Catholic college in Kerala, India

Mar Ivanios College is an autonomous educational institution situated in Thiruvananthapuram, Kerala, India.

The institution is located on a scenic hilltop with a sprawling campus area of hundreds of acres in Bethany Hills, Nalanchira, Thiruvananthapuram. Mar Ivanios College was established in 1949 by Geevarghese Mar Ivanios, the first Archbishop of Thiruvananthapuram. The motto of the college is 'Veritas Vos Liberabit' which means 'Truth shall Liberate You'.

==Rankings==

The college is ranked 66^{th} among colleges in India by the NIRF in 2024.
==Accreditation==
The college is the first Institution in the University of Kerala to receive accreditation from the National Assessment and Accreditation Council (NAAC) in 1999. The college was also the first to be re-assessed and re-accredited with 'A' Grade by NAAC in 2004. In 2011 the college was re-assessed by the NAAC Peer team as part of the Third Cycle of re-accreditation process.

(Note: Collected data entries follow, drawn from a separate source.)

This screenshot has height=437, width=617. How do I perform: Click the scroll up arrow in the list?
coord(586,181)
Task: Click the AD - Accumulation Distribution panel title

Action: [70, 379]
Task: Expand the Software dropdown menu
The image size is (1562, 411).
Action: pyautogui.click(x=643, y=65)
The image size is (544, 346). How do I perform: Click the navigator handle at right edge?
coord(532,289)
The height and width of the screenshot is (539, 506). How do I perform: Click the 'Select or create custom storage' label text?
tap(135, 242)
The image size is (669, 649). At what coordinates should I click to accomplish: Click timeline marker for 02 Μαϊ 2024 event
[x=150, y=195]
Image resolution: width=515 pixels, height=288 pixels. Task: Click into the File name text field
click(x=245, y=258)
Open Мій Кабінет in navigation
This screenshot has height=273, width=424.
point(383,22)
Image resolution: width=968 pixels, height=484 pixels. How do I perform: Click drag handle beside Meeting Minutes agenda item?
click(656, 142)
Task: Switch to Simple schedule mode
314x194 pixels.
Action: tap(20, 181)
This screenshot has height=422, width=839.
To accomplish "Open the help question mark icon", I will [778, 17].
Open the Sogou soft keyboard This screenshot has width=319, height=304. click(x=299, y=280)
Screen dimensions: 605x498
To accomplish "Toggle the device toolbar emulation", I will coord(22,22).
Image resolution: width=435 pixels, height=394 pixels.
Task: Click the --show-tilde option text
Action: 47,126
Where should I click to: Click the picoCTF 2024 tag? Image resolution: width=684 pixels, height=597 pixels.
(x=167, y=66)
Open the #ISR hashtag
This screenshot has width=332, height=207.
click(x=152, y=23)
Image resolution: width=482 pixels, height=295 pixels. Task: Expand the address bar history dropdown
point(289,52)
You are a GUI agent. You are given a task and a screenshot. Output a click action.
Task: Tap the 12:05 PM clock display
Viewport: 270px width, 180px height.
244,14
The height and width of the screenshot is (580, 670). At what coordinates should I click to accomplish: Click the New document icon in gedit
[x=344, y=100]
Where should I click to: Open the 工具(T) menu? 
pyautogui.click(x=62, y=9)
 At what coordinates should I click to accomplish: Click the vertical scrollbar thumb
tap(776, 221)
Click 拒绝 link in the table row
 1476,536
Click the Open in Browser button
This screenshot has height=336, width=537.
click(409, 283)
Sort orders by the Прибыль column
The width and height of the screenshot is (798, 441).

Mar Ivanios College became the first private college affiliated to the University of Kerala to receive the status of CPE from the UGC. Upon the recommendation of the University Grants Commission (UGC), the college has been conferred autonomy status by the University of Kerala with effect from 13 June 2014.

==History==

The college was founded in 1949 as an affiliated college of the then University of Travancore, later on under the Kerala University. The college was the founded by Archbishop Geevarghese Ivanios of the Syro-Malankara Catholic Church, after whom the college was named.

==Courses==
Mar Ivanios College offers 18 degree courses and 9 post-graduate courses.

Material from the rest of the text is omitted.